Recentemente ho partecipato ad un convegno come relatore insieme  ad uno psicologo sportivo che è anche autore del  libro “Resisto dunque sono” , il dott. Trabucchi. Il tema era la resistenza  nello sport e  a microfoni spenti mi ha raccontato di alcune esperienze che ha avuto nel settore giovanile dello sci e la problematica del genitore che, invece di vedere il figlio, vede in lui solo un atleta affermato pur avendo magari 7/8 anni esiste anche in quella disciplina. E’ altrettanto vero che attualmente viviamo in una società fondata su falsi ideali imposti dai reality , che ha come modelli certi sportivi milionari, e che segue la filosofia del “tutto e subito”.
Quindi credo che il nostro compito di direttori sportivi, educatori, maestri, date voi la qualifica migliore, sia quello di far tornare con i piedi per terra questi genitori e fargli capire che, come tutte le cose,bisogna partire sempre da solide  fondamenta su cui poter costruire magari anche un castello, e soprattutto fargli capire che, se il proprio figlio non diventerà un atleta professionista, non succede niente di male e che si può vivere dignitosamente anche solo con un  lavoro dignitoso. L’importante è che lo sport sia sempre Maestro di vita , che gli insegni a tener duro in ogni momento e che ogni giorno si può imparare qualcosa di nuovo anche dagli errori.

Questa mia  lettera aperta non pretende di insegnare nulla, ma magari può essere utile a riflettere sul nostro ciclismo giovanile.

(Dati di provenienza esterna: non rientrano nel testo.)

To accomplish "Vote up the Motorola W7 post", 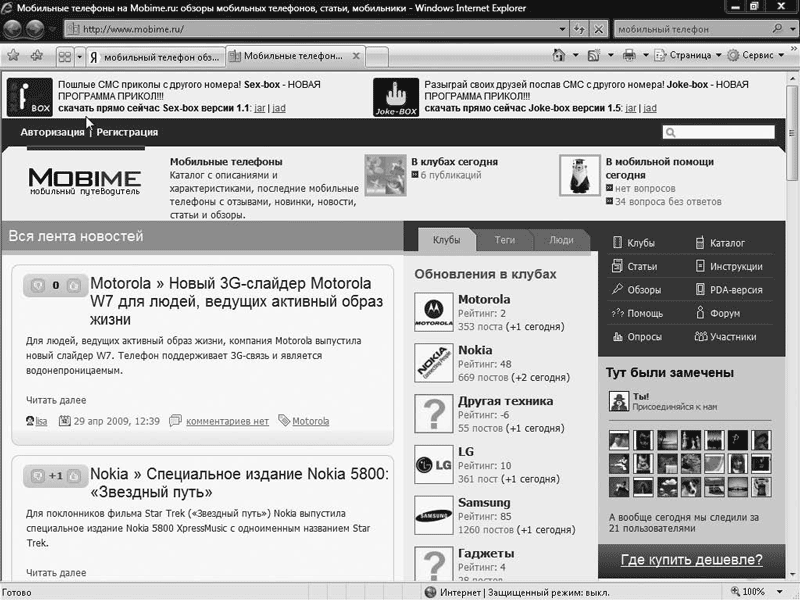I will [74, 285].
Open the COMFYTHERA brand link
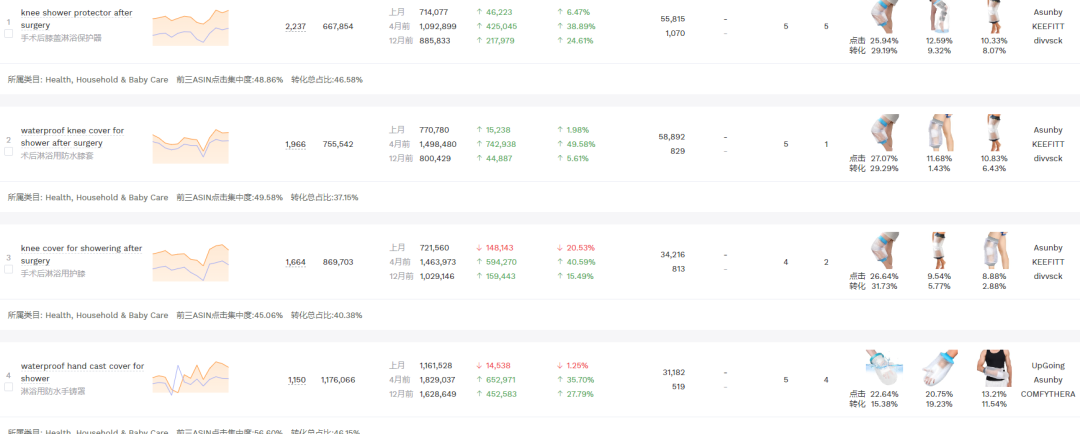 (x=1048, y=393)
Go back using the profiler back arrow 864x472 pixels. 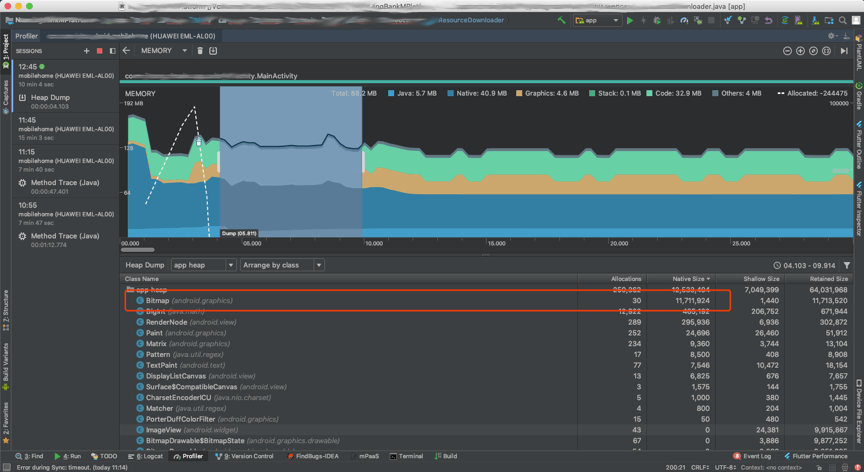127,51
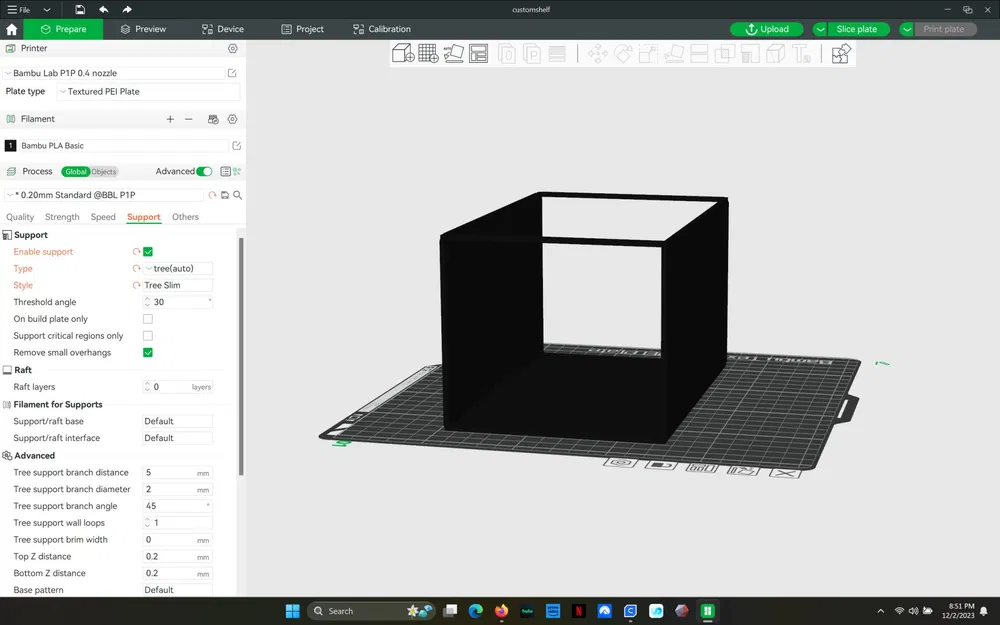Open the Strength settings tab

pos(62,217)
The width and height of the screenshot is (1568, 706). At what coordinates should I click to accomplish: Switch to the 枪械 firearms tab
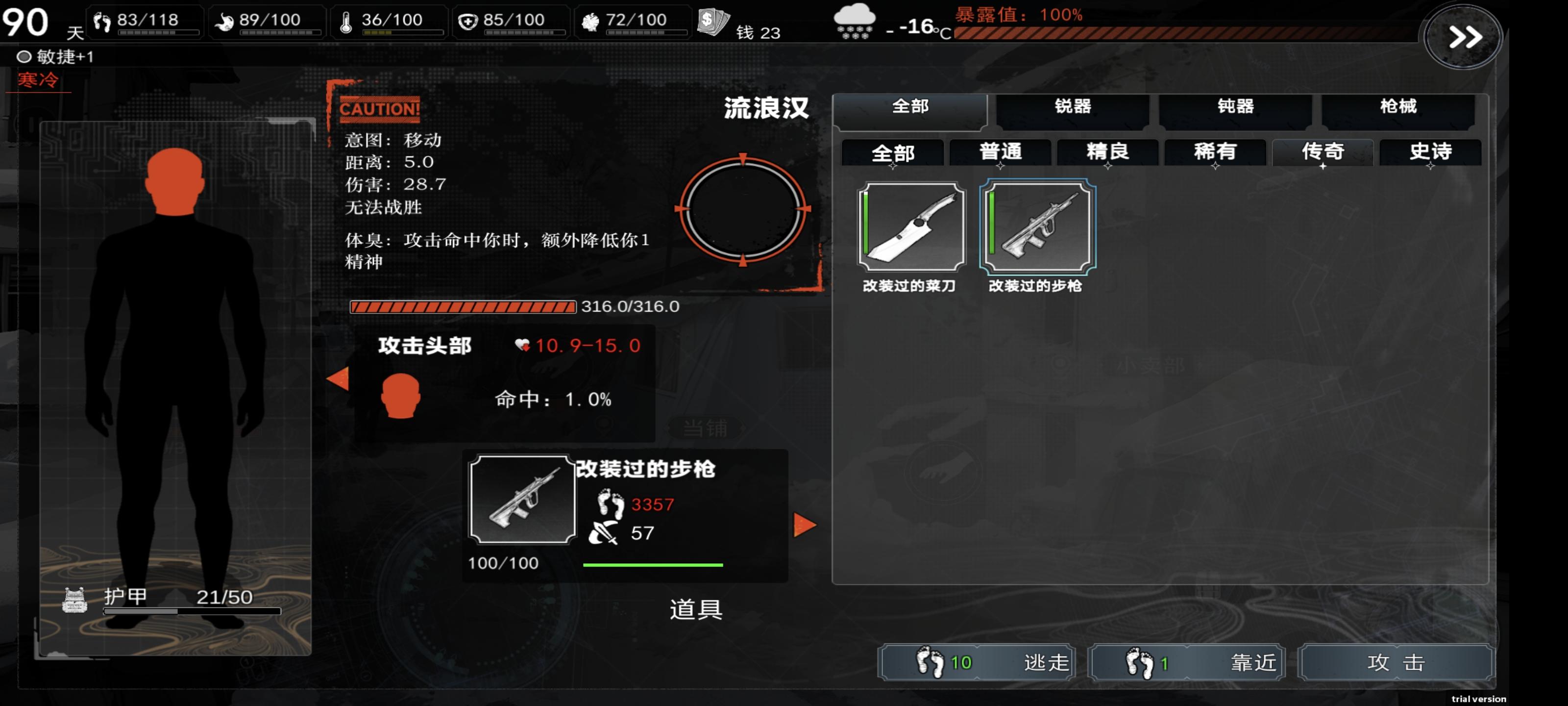(x=1398, y=106)
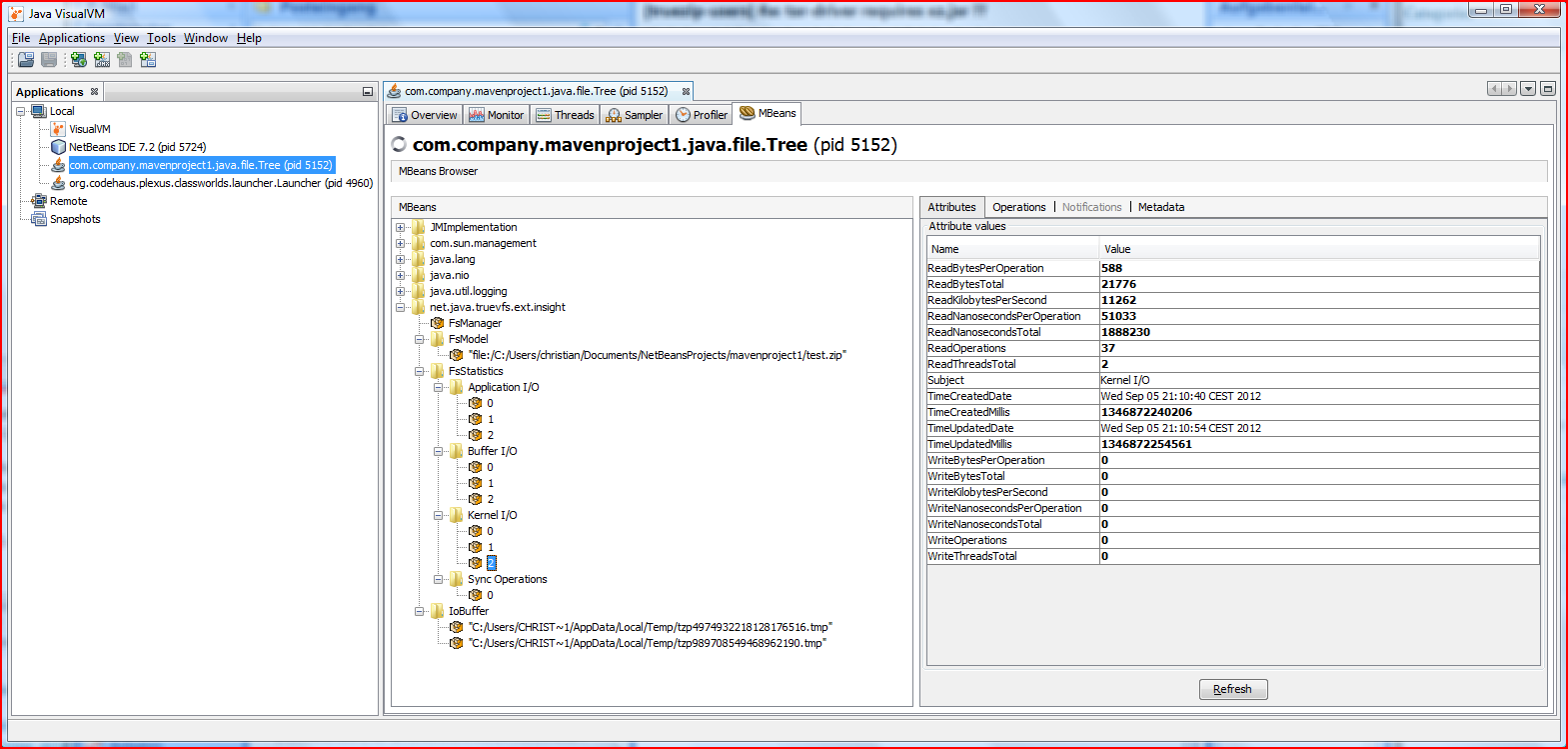The height and width of the screenshot is (749, 1568).
Task: Collapse the Kernel I/O tree node
Action: tap(439, 516)
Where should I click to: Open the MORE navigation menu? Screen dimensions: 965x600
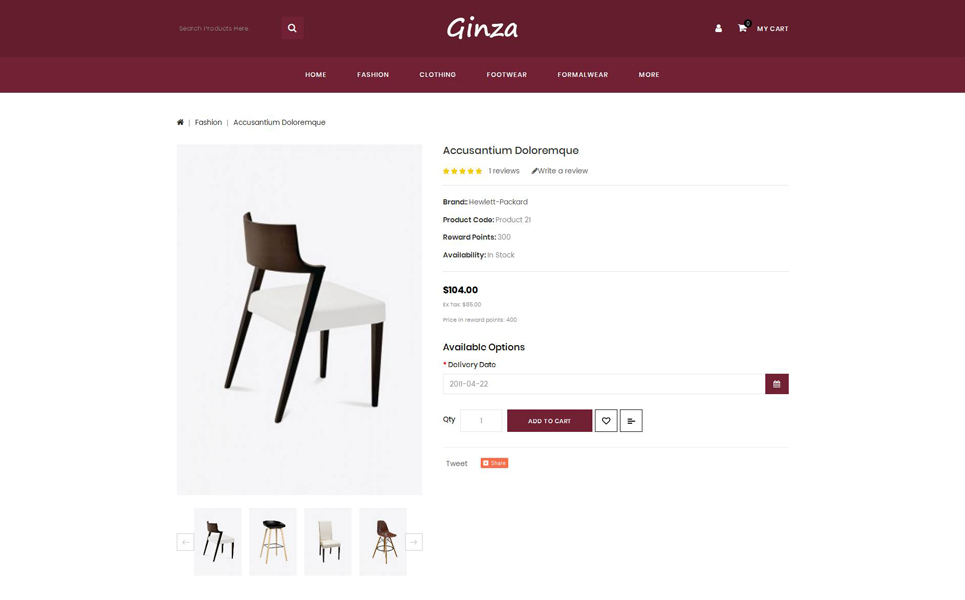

Vi saluto e vi auguro buon CICLISMO a tutti

Nicola Minali

Minali ha ragione, il nostro articolo non voleva assolutamente generalizzare. Sicuramente la visione che ha del ciclismo giovanile Nicola Minali è corretta poiché, uno con la sua esperienza, riesce a vedere le cose con molto più distacco critico rispetto a quello che può avere un genitore che non ha mai corso in bici o che ha corso con scarsi risultati e che, all’età di 8 anni vede già nel figlio il Nibali del futuro. Quando poi capita che sia il Direttore Sportivo a credere di dirigere la Astana anziché una squadretta di giovanissimi si tocca veramente il fondo.